Lib_awe is a port of Audio Weaver Core for XMOS’s powerful xcore.ai device. It contains code for software threads which wrap the core library and provide easy interfacing to both audio streaming components such as I2S and USB Audio as well as tuning interfacing to allow control and loading of pre-built designs from a host or internally from the device.

It utilises xcore.ai’s multi-threaded architecture and vector processing unit to provide very high performance and predictable timing required by embedded systems.

Note

This document refers to the XMOS specific implementation details. DSP Concepts provide several documents on the usage and integration of Audio Weaver into the user’s system. Please refer to https://documentation.dspconcepts.com for documentation specific to Audio Weaver.

For reference, we refer to the following repositories that you may want to use:

<https://github.com/xmos/lib_awe.git> for the library that integrates Audio Weaver and xcore.
<https://github.com/xmos/lib_xua.git> for the USB Audio library design

Note

The libAWECore.a file is not provided as part of the lib_awe repository for commercial reasons. Please obtain this file from your XMOS or DSPC contact directly.

Architecture#

Lib_awe provides an interface to the audio streaming and tuning functions using xcore channels which allow placement of the application blocks on different tiles from lib_awe.

../../_images/lib_awe.drawio.png — Fig. 1 lib_awe thread diagram#

lib_awe consists of a group of threads. There are a statically defined number (maximum 5) of DSP worker threads which perform the AWE core functionality within the Audio Weaver runtime core.

To support audio streaming an audio transport thread provides a channel interface to the Audio Weaver awe_audioImportSamples() and awe_audioExportSamples() functions. The purpose of this thread is to simplify connection to XMOS audio streaming components and user application logic and allows placement of the user application logic on a different tile.

Finally, a tuning thread is provided which abstracts away the awe_packetProcess()` function calls and provides a channel API and also presents a channel interface allowing placement of control to be on a different tile.

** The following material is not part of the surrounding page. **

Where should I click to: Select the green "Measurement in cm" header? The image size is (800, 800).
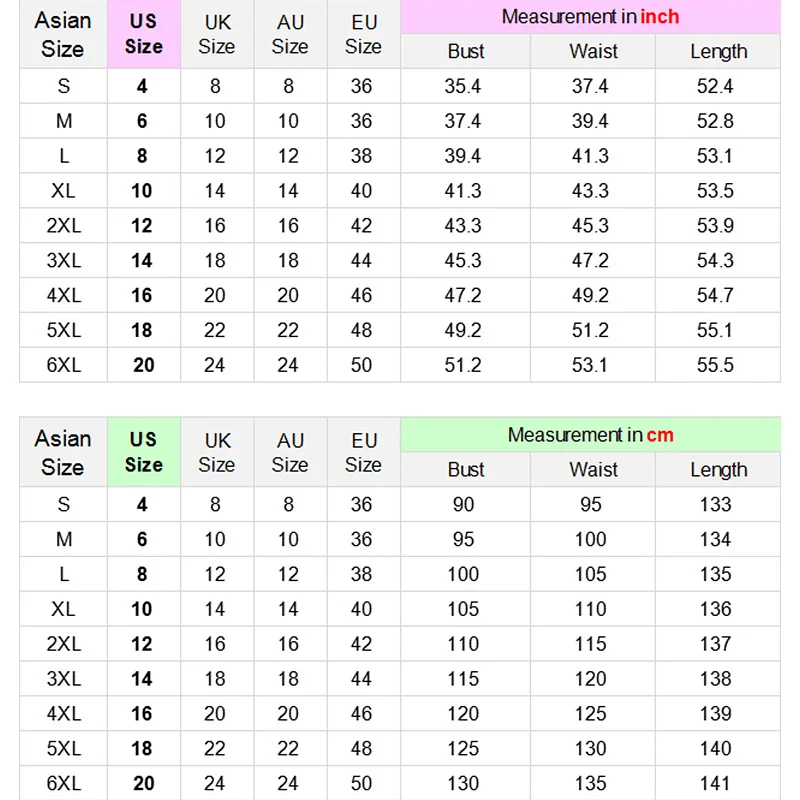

In AWE nomenclature, this provides a tuning interface which is different from a control interface in that the control interface uses function calls whereas tuning is a remote operation. The same functionality is available for both AWE control approaches however, for the xcore port, the tuning interface method is default since it allows control logic to be placed on a remote tile that does not share memory space with the AWE tile.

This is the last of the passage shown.